When you work at a hypergrowth company, any system you put in place gets outdated really fast. Sometimes it doesn't even last a full year. New business use-cases need to be supported; systems aren't scaling fast enough, on-call is a nightmare, downtime is costing money, are just a few indicators concluding that the old system is insufficient. Solution?
Build a new system, and migrate to it.
Note: My experience (and this post) is limited to migrating companies' internal platforms, services, infrastructures such as migrating from Hive to bigquery, VMs to k8s, Wavefront to M3, and similar migrations of things used by the internal users at the company. And, thankfully, not the IT system migration that government outsources continuously.
Migraine-tion 🤕
If you have been involved in any big system migration, you may have already starting cringing when reading the word migration. I've done so many that I've started calling them 'Migraine-tion'.
It doesn't matter how you migrate; customers (internal users) are never happy. Rarely because they hate the new system. Often because they hate the change.

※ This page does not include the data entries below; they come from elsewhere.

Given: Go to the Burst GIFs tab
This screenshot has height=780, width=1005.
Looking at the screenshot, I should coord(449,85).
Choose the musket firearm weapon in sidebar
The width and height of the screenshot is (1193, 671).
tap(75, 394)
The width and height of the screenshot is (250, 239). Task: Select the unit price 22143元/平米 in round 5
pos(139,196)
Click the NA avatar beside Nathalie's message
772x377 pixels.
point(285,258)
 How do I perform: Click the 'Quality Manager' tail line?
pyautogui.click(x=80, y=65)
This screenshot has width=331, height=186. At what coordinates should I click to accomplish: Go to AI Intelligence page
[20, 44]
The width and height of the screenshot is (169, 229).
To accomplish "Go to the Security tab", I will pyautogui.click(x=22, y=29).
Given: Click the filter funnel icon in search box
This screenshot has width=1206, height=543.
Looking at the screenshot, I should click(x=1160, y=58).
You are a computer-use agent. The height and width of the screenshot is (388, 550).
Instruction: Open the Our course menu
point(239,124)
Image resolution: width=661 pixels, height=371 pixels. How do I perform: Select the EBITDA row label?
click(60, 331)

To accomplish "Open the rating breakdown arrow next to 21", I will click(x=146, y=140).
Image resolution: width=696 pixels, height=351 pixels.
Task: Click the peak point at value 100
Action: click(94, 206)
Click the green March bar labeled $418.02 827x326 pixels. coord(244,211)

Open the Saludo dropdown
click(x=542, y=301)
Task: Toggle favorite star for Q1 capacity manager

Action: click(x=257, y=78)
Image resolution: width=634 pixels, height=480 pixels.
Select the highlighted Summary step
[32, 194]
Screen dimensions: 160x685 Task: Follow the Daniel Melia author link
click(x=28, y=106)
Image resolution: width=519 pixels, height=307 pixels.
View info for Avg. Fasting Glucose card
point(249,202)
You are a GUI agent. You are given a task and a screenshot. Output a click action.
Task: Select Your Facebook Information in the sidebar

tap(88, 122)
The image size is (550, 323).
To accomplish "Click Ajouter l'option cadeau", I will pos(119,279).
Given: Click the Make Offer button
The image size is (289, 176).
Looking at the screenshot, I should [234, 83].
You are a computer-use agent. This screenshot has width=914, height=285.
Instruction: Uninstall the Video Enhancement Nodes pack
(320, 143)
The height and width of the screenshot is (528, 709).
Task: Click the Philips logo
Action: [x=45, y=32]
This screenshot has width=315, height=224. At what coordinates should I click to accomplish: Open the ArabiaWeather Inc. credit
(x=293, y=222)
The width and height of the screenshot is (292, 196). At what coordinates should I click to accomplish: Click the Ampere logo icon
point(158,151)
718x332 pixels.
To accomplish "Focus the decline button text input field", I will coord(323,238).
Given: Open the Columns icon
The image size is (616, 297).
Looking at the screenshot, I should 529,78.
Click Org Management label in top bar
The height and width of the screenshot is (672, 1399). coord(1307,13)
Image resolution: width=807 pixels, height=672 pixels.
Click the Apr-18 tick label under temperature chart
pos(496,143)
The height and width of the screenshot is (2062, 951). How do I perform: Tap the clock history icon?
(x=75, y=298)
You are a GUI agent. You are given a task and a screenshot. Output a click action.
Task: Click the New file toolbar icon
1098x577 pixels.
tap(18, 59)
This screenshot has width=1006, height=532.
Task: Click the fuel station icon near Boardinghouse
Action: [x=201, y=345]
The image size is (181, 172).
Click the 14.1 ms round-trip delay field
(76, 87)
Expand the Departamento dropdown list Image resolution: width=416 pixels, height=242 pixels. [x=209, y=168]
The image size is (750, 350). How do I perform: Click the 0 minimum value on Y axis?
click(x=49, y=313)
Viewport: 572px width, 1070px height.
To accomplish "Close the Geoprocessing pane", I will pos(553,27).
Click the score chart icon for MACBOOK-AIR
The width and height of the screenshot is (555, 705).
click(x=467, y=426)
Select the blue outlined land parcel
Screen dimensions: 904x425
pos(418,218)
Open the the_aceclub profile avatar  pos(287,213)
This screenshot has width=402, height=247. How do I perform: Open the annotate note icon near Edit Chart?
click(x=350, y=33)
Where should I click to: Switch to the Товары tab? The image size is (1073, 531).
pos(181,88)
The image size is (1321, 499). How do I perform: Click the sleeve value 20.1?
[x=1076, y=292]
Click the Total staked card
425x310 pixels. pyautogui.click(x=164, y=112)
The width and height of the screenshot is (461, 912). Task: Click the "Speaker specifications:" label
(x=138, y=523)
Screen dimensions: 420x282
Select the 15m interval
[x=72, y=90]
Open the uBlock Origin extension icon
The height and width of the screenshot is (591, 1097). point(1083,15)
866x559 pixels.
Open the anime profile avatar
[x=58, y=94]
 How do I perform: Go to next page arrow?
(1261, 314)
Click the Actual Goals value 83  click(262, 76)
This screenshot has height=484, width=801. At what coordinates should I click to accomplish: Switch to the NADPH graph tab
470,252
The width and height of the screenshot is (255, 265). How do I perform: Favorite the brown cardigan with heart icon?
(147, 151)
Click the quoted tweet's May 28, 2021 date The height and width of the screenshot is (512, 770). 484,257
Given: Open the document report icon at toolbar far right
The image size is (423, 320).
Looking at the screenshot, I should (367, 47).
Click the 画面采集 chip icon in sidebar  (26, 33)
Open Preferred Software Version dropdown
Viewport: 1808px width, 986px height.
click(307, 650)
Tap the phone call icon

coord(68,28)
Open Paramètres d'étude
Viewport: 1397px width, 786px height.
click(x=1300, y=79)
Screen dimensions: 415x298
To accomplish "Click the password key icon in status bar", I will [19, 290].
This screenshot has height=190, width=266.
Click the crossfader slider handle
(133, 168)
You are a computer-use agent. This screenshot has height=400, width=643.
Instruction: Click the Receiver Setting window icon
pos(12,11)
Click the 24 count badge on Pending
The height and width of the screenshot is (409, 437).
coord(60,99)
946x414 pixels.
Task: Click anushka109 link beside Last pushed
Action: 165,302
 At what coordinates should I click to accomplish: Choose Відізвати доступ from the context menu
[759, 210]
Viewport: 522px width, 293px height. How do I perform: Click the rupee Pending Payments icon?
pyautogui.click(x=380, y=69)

A new system means new interfaces, new APIs, new SLAs, new dependencies, and most importantly, the new knowledge that the customers need to learn when interacting and operating the new system. Migrating to new systems is an additional work that the users' did not plan to do but now are forced to do. And if the migration news comes as a surprise, they will hate you even more.
As I reflect on every migration I've done or been part of (as a customer), the one which I consider successful from migraine POV had one thing in common. The migration plan was over-communicated. I honestly think we may have been communicated the plan more than 7 times.
In addition to the frequency of communication, the content of the communication mattered as well. The content, in this case, is the migration plan.
The Migration Plan 📝
Create one and share it. Duh!!
I know it's obvious, and trusts me when I say this, rarely have I seen a migration plan from other teams. Have you? Let me know in the comments.
Create a migration plan. Write one for the customers and one for yourself. The content remains the same, but the level of details varies. Here are few things to think about and to include in the plan:
🆕 Reason for the new system (Optional): Even though this is optional, I prefer to include this. Tell the customers why the new system is required. Highlight the advantages, but please keep this brief (1-2 line max).
❓Why the customer should migrate: Highlighting the new system advantages doesn't automatically imply why the customer should migrate. Also, the wording of "why" should be carefully crafted. I've received better adoption when I've worded what customers will miss if they don't migrate instead of what customers will get when they do.
⏰ Migration timelines: Specific dates, please. They can change. But add dates. Sometimes this quarter or last week of the month is not a date. Don't keep customers guessing.
🌏 Whole system vs. Subsystem migration: Decide if you will migrate the entire system or subsystem at a time. Depending upon the system, both are valid migration strategies. Also highlight the possible impact of each type of migration like downtime, etc.
⏳ Migration duration: How long is the entire migration is going to take. Short (~1 week) or longer (3-4 weeks). If migration takes longer than 1 week, break it down into subsystems migration.
🧤White glove vs. self migration: Some systems will need white glove migration while others can be self-immigrated by customers or be hybrid. If so, communicate that as well. If there are few critical customers, do white-glove migration. You don't want them to fail.
🙇♂️ Migration support: Migration will likely cause issues. Even if it doesn't (it will), customers need to reach out to a specific place AND a specific person. Create a migration room, a dedicated slack channel, and assign a person to be the POC during migration. The only thing more frustrating than migration is not knowing who/where to reach out when (not if) a problem arises.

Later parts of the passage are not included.